*GIVEN ENTRIES*:
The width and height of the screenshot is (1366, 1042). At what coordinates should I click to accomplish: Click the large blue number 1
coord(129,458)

...

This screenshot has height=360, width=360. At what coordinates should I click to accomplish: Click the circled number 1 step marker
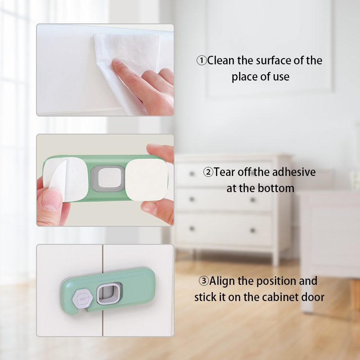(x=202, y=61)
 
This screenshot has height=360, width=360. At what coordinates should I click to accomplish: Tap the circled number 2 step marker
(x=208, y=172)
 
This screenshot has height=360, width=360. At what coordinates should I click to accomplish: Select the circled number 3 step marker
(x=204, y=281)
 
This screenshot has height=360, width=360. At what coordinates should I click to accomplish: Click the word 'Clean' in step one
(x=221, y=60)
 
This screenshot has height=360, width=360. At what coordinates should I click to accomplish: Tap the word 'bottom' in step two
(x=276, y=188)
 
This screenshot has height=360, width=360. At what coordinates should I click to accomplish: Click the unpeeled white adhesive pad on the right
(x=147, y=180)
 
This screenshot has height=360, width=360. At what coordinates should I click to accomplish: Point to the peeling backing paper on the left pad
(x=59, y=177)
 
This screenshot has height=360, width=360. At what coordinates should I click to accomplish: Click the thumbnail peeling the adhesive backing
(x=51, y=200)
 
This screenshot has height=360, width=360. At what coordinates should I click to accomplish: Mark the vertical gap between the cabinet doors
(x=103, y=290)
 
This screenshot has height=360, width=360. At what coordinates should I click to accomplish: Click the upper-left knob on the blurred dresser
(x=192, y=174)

*EXERCISE*: Substitute "handle" for "knob" in the stretch from the line containing "the cabinet doors" through the line containing "(x=192, y=174)", and return only those lines with nothing else changed.

*WRITTEN ANSWER*:
This screenshot has height=360, width=360. At what coordinates should I click to accomplish: Mark the vertical gap between the cabinet doors
(x=103, y=290)
 
This screenshot has height=360, width=360. At what coordinates should I click to accomplish: Click the upper-left handle on the blurred dresser
(x=192, y=174)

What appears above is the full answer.